**Saved data entries:**
BEGIN
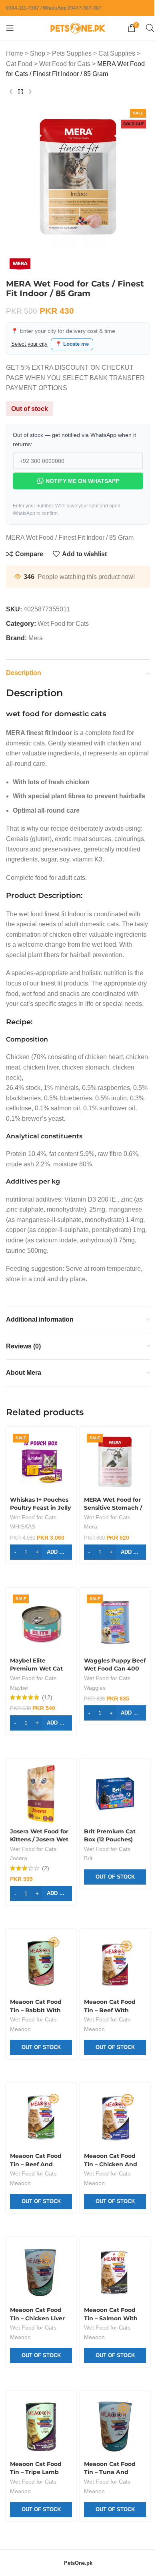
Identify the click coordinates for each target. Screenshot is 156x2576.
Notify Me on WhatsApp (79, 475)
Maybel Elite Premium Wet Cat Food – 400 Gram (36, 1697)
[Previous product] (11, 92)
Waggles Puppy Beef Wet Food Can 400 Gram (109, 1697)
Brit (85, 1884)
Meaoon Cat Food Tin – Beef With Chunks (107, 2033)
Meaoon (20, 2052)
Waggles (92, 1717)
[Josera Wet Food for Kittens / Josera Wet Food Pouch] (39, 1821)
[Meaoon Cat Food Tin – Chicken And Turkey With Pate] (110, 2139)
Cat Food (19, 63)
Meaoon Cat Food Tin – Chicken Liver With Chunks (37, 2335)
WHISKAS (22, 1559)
END
**WHAT YOU SHOULD DO:** For the records above, give every line again exactly and skip the pictures.

**PROBLEM SOLUTION:**
Identify the click coordinates for each target. Screenshot is 156x2576.
Notify Me on WhatsApp (79, 475)
Maybel Elite Premium Wet Cat Food – 400 Gram (36, 1697)
[Previous product] (11, 92)
Waggles Puppy Beef Wet Food Can 400 Gram (109, 1697)
Brit (85, 1884)
Meaoon Cat Food Tin – Beef With Chunks (107, 2033)
Meaoon (20, 2052)
Waggles (92, 1717)
[Josera Wet Food for Kittens / Josera Wet Food Pouch] (39, 1821)
[Meaoon Cat Food Tin – Chicken And Turkey With Pate] (110, 2139)
Cat Food (19, 63)
Meaoon Cat Food Tin – Chicken Liver With Chunks (37, 2335)
WHISKAS (22, 1559)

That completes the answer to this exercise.